WORK INSTRUCTIONS: Answer with one number: the count of lines in this material that hold the word "beside".

RECORDS FOR THIS TASK:
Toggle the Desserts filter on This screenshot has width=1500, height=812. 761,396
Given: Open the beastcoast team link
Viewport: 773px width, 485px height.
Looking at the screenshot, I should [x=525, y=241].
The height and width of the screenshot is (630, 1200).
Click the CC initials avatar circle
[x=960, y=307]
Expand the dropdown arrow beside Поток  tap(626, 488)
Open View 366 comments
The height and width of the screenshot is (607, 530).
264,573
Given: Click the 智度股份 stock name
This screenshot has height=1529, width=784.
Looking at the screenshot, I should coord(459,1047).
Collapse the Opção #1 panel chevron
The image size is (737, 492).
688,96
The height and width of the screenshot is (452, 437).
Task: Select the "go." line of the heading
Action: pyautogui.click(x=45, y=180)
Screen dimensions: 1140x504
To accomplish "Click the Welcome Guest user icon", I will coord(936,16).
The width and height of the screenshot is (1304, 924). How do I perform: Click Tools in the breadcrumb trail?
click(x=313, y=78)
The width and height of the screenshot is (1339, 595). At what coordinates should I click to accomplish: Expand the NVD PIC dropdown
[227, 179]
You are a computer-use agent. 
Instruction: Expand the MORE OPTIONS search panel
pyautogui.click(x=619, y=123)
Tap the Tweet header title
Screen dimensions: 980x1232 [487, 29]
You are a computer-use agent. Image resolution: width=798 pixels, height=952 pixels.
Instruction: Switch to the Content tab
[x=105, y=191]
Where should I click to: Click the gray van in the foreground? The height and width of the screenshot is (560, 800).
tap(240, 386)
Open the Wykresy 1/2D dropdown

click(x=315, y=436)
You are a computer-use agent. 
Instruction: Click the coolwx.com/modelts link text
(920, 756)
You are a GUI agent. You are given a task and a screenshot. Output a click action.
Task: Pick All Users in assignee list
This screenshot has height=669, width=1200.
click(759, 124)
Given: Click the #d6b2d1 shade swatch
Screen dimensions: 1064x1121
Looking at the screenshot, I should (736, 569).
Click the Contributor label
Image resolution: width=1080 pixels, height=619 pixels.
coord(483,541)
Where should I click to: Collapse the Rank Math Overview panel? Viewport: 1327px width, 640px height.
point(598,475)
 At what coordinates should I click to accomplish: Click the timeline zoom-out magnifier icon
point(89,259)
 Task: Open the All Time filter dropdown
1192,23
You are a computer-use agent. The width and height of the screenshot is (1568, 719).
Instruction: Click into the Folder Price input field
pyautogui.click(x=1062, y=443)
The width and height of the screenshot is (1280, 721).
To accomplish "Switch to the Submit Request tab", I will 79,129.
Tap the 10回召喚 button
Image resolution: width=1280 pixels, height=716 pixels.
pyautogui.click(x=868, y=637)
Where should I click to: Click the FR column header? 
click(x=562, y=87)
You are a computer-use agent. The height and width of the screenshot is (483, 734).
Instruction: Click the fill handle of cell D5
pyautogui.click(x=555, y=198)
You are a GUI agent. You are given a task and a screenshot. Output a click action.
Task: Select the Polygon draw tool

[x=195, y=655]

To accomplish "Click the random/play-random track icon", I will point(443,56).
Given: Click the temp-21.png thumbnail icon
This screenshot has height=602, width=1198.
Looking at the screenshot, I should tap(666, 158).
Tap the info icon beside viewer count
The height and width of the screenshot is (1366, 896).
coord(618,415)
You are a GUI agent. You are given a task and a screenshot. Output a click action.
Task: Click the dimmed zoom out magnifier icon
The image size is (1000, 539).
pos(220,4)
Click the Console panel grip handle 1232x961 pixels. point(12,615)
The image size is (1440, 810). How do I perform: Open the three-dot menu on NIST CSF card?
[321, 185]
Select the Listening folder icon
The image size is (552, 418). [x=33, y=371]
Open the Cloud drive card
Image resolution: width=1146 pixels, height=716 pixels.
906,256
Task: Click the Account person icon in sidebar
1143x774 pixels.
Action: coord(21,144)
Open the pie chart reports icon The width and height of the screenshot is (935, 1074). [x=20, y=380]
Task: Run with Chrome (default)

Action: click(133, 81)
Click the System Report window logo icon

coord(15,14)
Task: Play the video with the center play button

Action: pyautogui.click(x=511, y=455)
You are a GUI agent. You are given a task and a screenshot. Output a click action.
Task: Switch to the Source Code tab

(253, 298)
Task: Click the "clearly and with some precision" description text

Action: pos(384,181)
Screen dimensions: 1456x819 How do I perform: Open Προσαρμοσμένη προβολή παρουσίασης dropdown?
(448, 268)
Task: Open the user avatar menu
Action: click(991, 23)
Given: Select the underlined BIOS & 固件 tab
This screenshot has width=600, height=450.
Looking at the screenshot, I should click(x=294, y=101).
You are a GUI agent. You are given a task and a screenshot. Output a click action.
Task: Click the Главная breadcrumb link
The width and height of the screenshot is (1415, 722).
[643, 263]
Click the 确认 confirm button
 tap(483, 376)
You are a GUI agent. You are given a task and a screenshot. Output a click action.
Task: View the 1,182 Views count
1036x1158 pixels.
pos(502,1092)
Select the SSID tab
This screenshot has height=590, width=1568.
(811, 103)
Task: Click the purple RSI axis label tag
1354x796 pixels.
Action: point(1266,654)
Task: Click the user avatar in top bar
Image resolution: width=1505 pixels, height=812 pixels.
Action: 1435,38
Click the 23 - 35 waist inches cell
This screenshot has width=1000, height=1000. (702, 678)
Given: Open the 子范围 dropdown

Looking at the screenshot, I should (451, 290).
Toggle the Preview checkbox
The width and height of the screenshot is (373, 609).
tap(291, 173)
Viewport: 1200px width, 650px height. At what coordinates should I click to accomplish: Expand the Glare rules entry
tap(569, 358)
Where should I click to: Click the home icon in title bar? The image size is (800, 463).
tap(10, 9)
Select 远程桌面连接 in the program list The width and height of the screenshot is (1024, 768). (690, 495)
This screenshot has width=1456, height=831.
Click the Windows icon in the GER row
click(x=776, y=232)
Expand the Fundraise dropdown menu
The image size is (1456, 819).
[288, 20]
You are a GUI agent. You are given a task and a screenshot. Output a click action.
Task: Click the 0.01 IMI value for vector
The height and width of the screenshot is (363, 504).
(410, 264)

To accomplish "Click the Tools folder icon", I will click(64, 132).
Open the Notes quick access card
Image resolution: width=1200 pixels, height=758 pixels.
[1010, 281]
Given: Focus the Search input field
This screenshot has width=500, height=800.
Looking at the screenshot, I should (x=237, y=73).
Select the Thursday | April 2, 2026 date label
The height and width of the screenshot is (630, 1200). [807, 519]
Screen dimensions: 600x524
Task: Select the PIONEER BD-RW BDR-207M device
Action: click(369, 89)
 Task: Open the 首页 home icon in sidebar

ANSWER BELOW: 2